Não tomar gols. Recai sobre o Ivan, o goleiro menos vazado da Série D nacional, juntamente com o capitão Rodrigo De Lazzari e Leonardo (contando talvez com o auxílio de Fabiano) a responsabilidade de manter o melhor desempenho defensivo da quarta divisão e colocar o Operário na terceira fase da competição.

Foto: NA FRENTE Vitória em casa deu vantagem ao Operário no mata-mata com o Metropolitano

NA FRENTE Vitória em casa deu vantagem ao Operário no mata-mata com o Metropolitano

Se a defesa alvinegra, vazada apenas três vezes, passar ilesa na partida de volta contra o Metropolitano, no domingo, o time ponta-grossense avança na Série D. A vitória por 1 a 0 no último domingo, no Germano Krüger, fez com que o clube de Vila Oficinas vá a Blumenau com a vantagem do empate sem gols para se classificar. Caso perca pelo mesmo placar, a decisão irá para os pênaltis.

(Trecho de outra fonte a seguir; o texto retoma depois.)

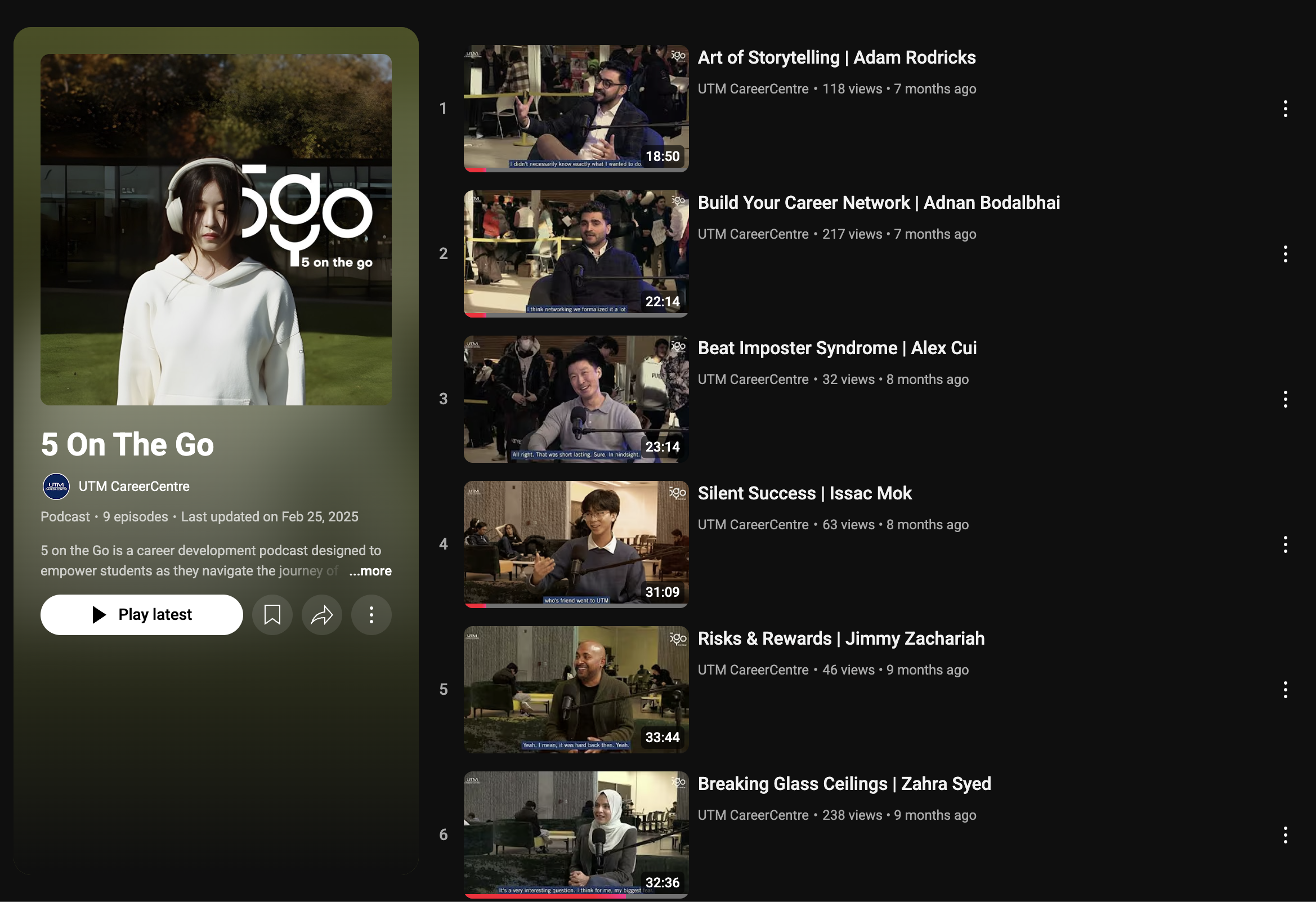Click the Build Your Career Network thumbnail
Screen dimensions: 1316x902
pos(575,253)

Se a responsabilidade recai sobre a forte defesa do Operário, o ainda pouco eficiente ataque alvinegro pode facilitar as coisas para o alvinegro. Se o time ponta-grossense fizer um gol no jogo de volta, o Metropolitano terá de vencer por dois gols de diferença para se classificar.

A tarefa não é das mais fáceis, já que balançar as redes em campos adversários é algo inédito ao Operário nesta Série D. Nas três partidas que atuou como visitante, em nenhuma ele conseguiu fazer gols, e além disso, quando atuou em seu estádio, o Metropolitano foi vazado uma única vez.

Até mesmo não sofrer gols pode se tornar algo difícil ao alvinegro, já que como visitante isto aconteceu apenas um jogo, no empate sem gols em Itápolis, contra o Oeste. Já o time catarinense marcou todas as vezes que jogou em casa na primeira fase.

A vitória em casa, ainda que pela margem mínima, foi comemorada pelos operarianos. O gol marcado por Edenílson, que se torna o artilheiro alvinegro na competição, com dois gols marcados, aos 24 minutos do segundo tempo, coroou o planejamento traçado pelo técnico Caçapa, de vencer em casa, e de preferência sem tomar gols. “Em mata-mata 1 a 0 é goleada. Temos um boa vantagem mas sabemos que o time deles tem muita qualidade e será um jogo muito difícil em Santa Catarina”, avaliou, após a partida, que reuniu quase quatro mil pessoas – 3807 espectadores – no Germano Krüger, no maior público que o estádio recebeu na competição nacional.

Por Jeferson Augusto (DCMais – 7/09/2010).